------ DATA EXTRACTS ------

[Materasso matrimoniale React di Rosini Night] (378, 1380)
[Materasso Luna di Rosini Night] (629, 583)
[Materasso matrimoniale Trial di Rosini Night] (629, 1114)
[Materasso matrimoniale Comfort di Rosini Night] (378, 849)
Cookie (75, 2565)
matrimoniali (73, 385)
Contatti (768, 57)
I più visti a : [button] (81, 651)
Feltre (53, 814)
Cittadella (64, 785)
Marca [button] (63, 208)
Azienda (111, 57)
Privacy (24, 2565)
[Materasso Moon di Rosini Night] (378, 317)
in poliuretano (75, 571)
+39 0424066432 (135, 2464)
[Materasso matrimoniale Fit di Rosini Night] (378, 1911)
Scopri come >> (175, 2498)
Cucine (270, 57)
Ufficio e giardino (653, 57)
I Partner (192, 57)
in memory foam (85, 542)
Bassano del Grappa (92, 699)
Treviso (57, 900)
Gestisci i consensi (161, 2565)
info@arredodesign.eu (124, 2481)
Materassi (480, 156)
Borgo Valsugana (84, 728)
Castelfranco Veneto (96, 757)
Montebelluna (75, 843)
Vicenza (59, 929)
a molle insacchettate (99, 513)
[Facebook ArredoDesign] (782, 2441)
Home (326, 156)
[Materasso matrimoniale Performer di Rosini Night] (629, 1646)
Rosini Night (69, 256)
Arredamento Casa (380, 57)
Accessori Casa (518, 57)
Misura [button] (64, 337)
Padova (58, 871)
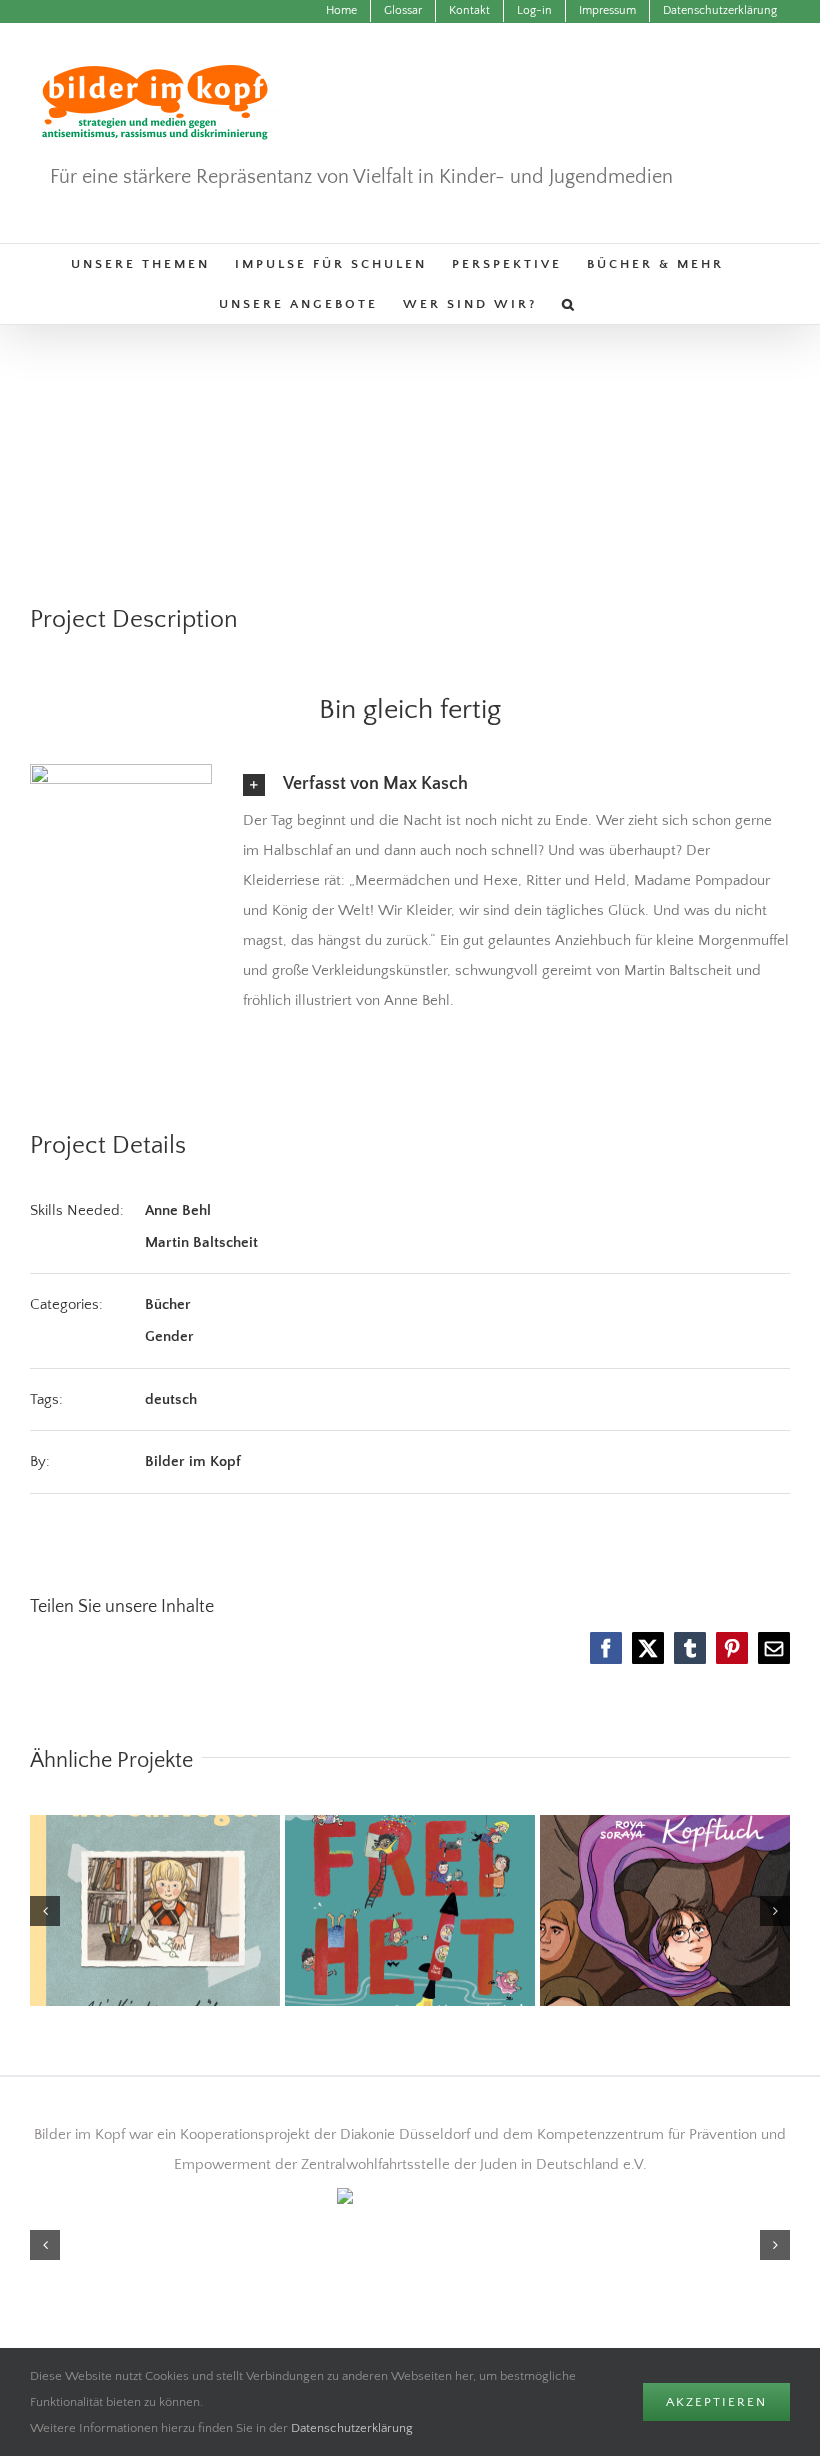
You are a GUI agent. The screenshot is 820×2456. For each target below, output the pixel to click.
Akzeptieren (716, 2402)
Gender (169, 1336)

------

◆ WHAT YOU HAVE TO DO
Each line above with the string "button" should be reported in full.

◆ EXERCISE SOLUTION
I più visti a : [button] (81, 651)
Marca [button] (63, 208)
Misura [button] (64, 337)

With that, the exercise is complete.